## Exercise directions:
Write out the rows below verbatim, everything from the line containing "Task: Visit the thesun.co.uk source link" down to the line containing "tap(39, 38)", including both of those lines.

## Source material:
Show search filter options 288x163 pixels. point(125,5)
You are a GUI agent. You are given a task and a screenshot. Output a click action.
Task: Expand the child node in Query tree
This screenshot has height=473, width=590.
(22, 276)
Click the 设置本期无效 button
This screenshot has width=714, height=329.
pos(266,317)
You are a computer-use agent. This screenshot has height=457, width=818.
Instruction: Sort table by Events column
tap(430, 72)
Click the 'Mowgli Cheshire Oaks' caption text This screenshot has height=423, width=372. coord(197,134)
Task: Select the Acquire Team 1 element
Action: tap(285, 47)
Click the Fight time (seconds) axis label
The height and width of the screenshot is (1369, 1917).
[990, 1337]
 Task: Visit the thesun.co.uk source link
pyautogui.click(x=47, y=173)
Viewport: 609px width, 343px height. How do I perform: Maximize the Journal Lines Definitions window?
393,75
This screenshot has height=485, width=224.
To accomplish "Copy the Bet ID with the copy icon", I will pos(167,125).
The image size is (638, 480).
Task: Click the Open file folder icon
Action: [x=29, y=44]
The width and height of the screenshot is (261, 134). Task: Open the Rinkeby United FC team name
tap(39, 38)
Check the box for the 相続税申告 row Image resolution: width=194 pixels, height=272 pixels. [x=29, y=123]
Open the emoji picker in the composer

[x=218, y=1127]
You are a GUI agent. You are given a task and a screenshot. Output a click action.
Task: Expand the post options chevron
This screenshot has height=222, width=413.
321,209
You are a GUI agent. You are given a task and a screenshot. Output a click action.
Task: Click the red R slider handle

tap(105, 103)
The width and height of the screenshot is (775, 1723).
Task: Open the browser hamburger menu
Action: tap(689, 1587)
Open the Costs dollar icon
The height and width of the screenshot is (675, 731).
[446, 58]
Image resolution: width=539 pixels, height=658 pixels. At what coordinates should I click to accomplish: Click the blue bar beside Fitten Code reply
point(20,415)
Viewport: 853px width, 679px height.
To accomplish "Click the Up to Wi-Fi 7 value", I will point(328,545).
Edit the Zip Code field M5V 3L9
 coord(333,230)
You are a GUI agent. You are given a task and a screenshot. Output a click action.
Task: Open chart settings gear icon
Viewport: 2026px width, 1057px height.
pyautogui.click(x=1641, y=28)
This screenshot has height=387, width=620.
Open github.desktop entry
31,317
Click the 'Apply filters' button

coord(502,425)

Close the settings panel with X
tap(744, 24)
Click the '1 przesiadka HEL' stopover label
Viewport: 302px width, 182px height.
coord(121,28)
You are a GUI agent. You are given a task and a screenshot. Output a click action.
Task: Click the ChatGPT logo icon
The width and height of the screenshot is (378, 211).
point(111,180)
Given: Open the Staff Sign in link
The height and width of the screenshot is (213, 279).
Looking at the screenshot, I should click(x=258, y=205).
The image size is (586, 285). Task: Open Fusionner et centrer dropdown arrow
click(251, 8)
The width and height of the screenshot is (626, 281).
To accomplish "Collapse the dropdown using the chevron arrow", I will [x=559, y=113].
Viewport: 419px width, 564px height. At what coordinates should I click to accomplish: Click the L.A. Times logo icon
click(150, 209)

## Answer to the exercise:
 Task: Visit the thesun.co.uk source link
pyautogui.click(x=47, y=173)
Viewport: 609px width, 343px height. How do I perform: Maximize the Journal Lines Definitions window?
393,75
This screenshot has height=485, width=224.
To accomplish "Copy the Bet ID with the copy icon", I will pos(167,125).
The image size is (638, 480).
Task: Click the Open file folder icon
Action: [x=29, y=44]
The width and height of the screenshot is (261, 134). Task: Open the Rinkeby United FC team name
tap(39, 38)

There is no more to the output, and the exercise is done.